On 28 February 2005, Willbros Group Inc., said that it was restating financial reports from 2002 on and forecast 2005 earnings far below Wall Street estimates. The adjustments would lower 2002 profit by $900,000, widen the 2003 loss by $2.6 million.

On 14 May 2008, the United States Securities and Exchange Commission filed a suit against Willbros Group and its former managers due to multiple violations of the Foreign Corrupt Practices Act in Nigeria, Ecuador and Bolivia in 2003–2005. Willbros agreed to pay US$32.3 million in penalties while two of its former managers were sentenced to more than a year in prison.

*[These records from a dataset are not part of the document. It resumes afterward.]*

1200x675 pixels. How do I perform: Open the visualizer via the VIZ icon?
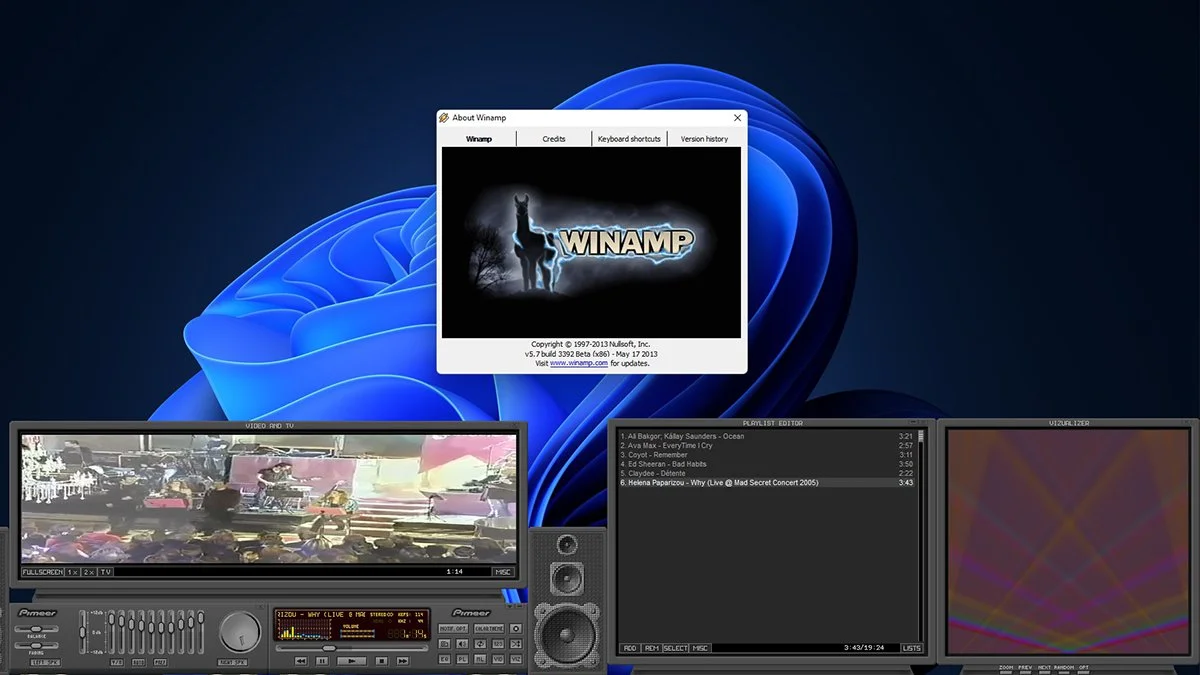pyautogui.click(x=516, y=659)
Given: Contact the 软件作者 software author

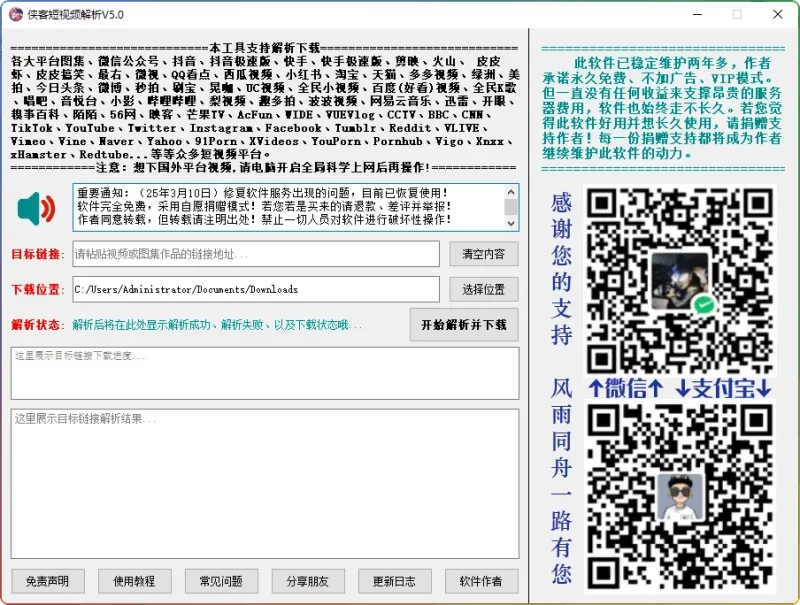Looking at the screenshot, I should (x=481, y=582).
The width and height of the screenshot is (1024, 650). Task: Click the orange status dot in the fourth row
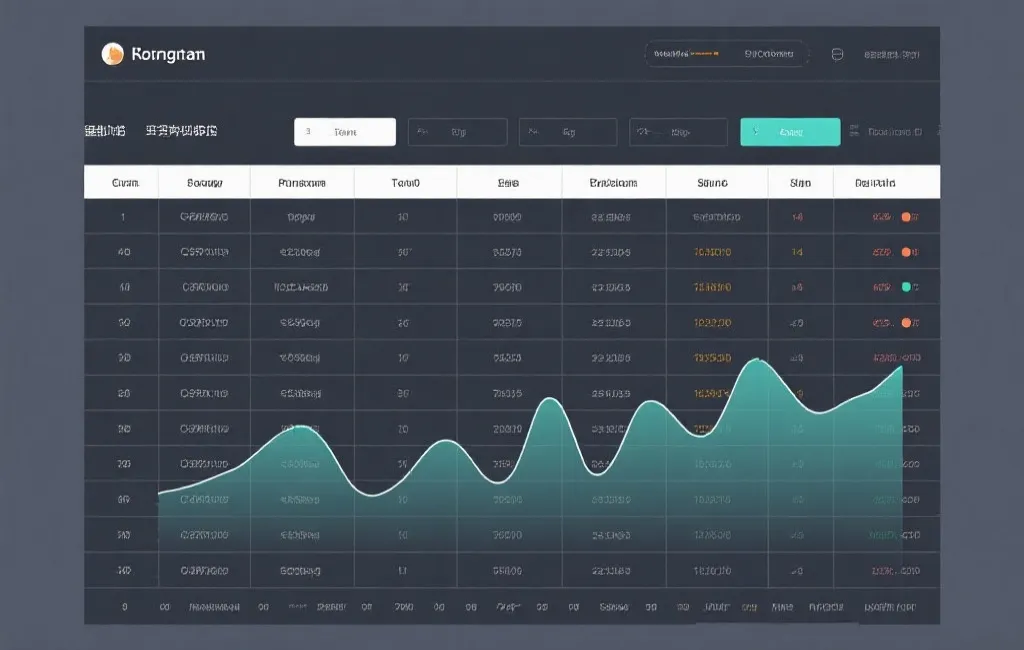pyautogui.click(x=907, y=323)
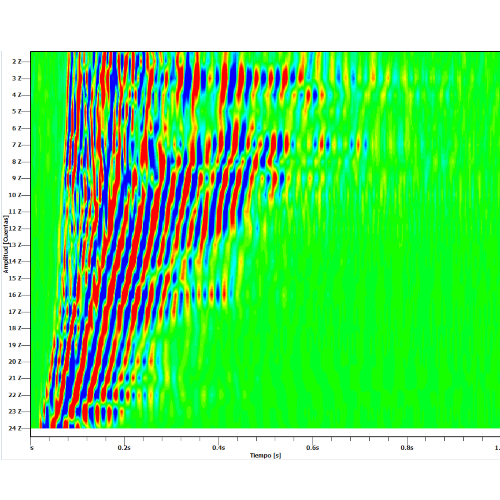Click the 9 Z trace label

pyautogui.click(x=17, y=178)
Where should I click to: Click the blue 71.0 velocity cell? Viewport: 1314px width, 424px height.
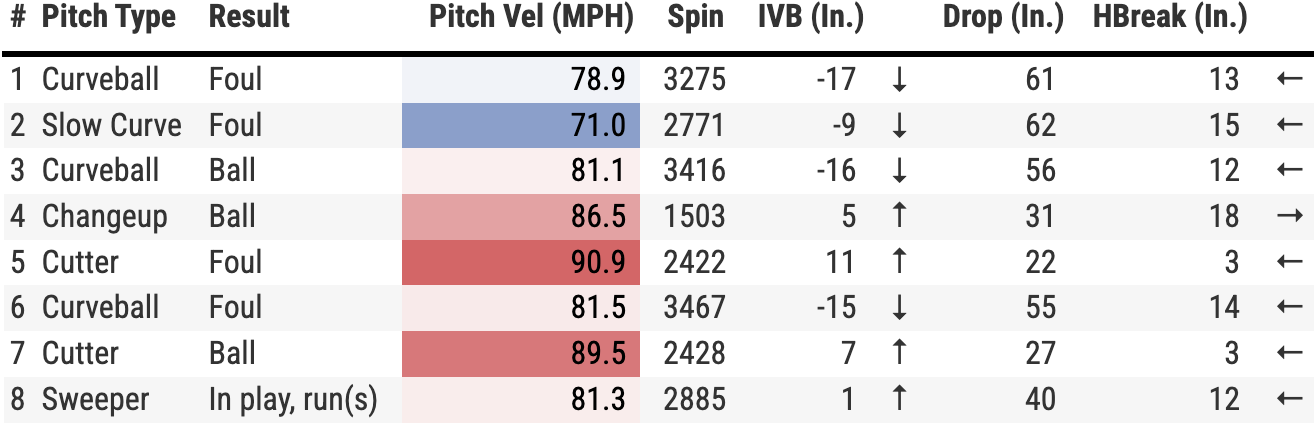click(x=521, y=126)
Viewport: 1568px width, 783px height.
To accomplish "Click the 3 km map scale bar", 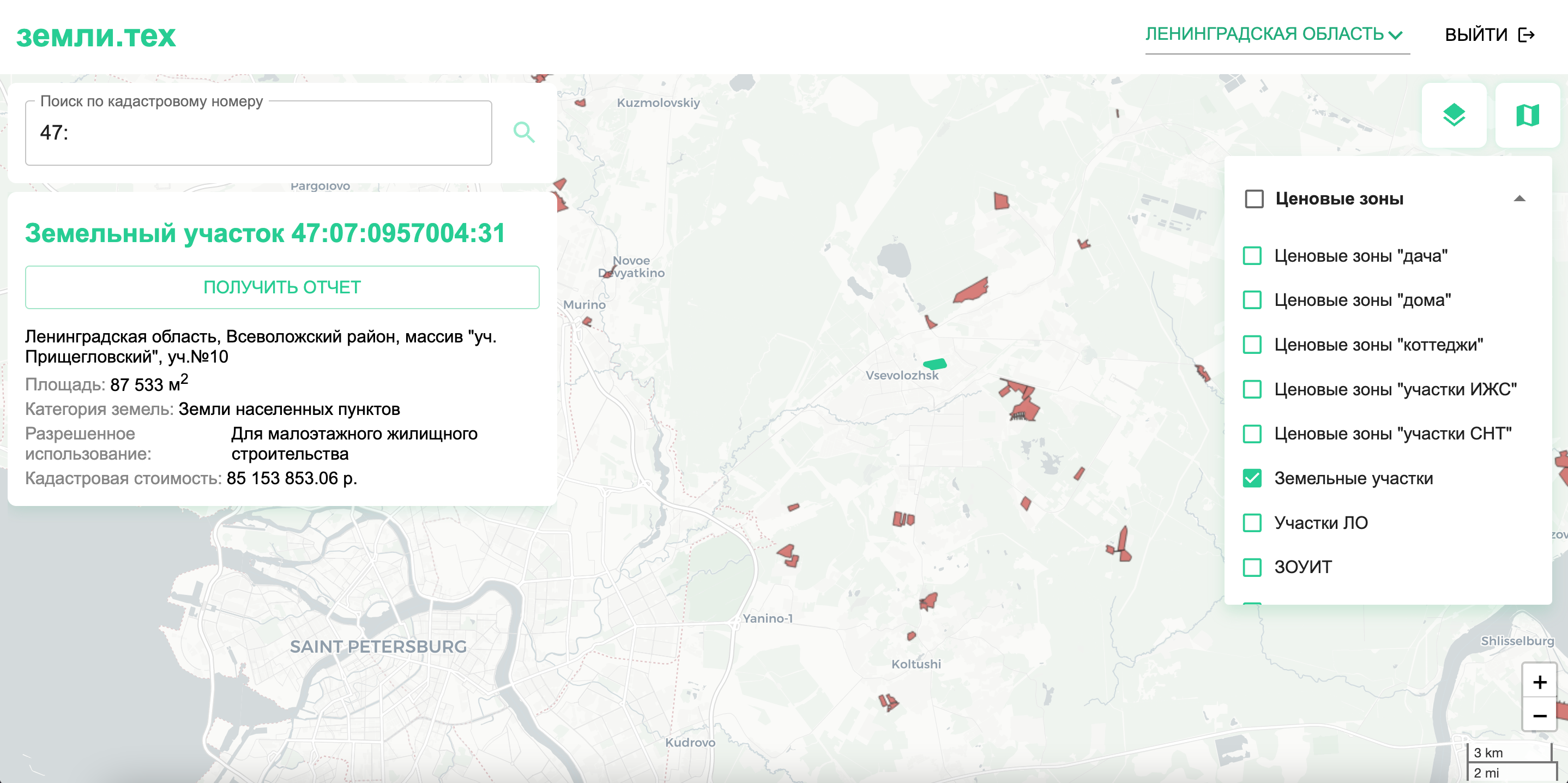I will point(1509,752).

In 2010, Willbros expanded its activities from the oil and gas industry services to the electric transmission and distribution market by the acquisition of InfrastruX Group for about $480 million.

In September 2011, Standard & Poor's lowered Willbros Group's credit ratings to B+ with a negative outlook.

In November 2015, it was announced Michael Fournier was named chief executive officer. Fournier was the Chief Operating Officer before being appointed to this post.

In March 2018, Primoris Services Corporation announced that it will acquire Willbros Group, with the transaction expected to be completed in the second quarter of 2018.